• _Action item_
Return each line of the data below that contains the string "agent".

(Entries taken from a collection)
▼▼▼
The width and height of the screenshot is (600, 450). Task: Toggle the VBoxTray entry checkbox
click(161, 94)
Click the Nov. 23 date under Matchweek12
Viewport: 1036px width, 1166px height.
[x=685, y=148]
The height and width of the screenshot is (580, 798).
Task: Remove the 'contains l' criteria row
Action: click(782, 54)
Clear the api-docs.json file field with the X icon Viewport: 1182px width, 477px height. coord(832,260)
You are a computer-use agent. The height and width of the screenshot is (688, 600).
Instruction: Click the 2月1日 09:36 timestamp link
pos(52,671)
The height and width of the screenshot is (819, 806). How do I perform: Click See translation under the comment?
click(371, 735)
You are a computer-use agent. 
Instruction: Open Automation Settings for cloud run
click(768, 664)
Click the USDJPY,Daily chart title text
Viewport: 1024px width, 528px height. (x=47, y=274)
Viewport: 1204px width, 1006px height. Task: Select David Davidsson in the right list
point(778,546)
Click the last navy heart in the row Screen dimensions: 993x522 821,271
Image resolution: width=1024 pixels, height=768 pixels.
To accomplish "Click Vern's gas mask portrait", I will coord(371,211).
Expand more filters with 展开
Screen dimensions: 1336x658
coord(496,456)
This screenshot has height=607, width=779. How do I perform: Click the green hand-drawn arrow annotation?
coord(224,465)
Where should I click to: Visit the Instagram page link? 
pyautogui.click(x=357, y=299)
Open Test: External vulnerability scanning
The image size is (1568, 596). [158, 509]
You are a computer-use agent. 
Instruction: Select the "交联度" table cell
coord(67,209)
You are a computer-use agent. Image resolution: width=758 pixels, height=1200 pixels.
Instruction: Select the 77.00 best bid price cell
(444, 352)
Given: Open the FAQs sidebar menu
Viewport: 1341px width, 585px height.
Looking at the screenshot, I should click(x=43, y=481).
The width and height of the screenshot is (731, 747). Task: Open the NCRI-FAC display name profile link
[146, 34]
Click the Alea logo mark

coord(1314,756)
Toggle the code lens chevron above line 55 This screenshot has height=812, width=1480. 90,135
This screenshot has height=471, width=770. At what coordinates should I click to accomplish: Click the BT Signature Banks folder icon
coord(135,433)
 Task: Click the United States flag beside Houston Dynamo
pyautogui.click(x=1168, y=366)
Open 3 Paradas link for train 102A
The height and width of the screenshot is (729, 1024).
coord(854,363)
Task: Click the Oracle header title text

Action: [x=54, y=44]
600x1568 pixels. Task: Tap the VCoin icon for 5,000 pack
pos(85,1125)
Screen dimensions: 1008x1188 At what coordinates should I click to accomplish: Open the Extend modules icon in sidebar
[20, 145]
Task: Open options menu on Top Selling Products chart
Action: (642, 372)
▲▲▲
• _Answer box_
You are a computer-use agent. The height and width of the screenshot is (688, 600).
You are a computer-use agent. 
You are a computer-use agent. 
You are a computer-use agent. Image resolution: width=758 pixels, height=1200 pixels.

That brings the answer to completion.